GIVEN ENTRIES section start
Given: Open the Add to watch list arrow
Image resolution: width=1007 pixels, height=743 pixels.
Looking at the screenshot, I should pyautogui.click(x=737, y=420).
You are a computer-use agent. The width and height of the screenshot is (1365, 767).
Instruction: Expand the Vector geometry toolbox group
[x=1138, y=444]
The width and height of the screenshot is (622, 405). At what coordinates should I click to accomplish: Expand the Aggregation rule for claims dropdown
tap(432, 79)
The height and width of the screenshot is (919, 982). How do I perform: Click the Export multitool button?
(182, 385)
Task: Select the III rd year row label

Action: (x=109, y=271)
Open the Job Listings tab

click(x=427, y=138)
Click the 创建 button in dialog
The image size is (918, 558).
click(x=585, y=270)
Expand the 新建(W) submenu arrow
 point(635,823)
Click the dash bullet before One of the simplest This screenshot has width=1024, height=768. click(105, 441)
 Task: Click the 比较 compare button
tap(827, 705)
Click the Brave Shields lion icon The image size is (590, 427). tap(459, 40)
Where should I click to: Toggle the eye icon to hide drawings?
GIVEN ENTRIES section end
**PROBLEM TO WORK ON**: Exactly the lines from the one with "Task: Click the 比较 compare button" through the end of the entries, both included, should be written out, and no others.

**RESPONSE**:
 Task: Click the 比较 compare button
tap(827, 705)
Click the Brave Shields lion icon The image size is (590, 427). tap(459, 40)
Where should I click to: Toggle the eye icon to hide drawings?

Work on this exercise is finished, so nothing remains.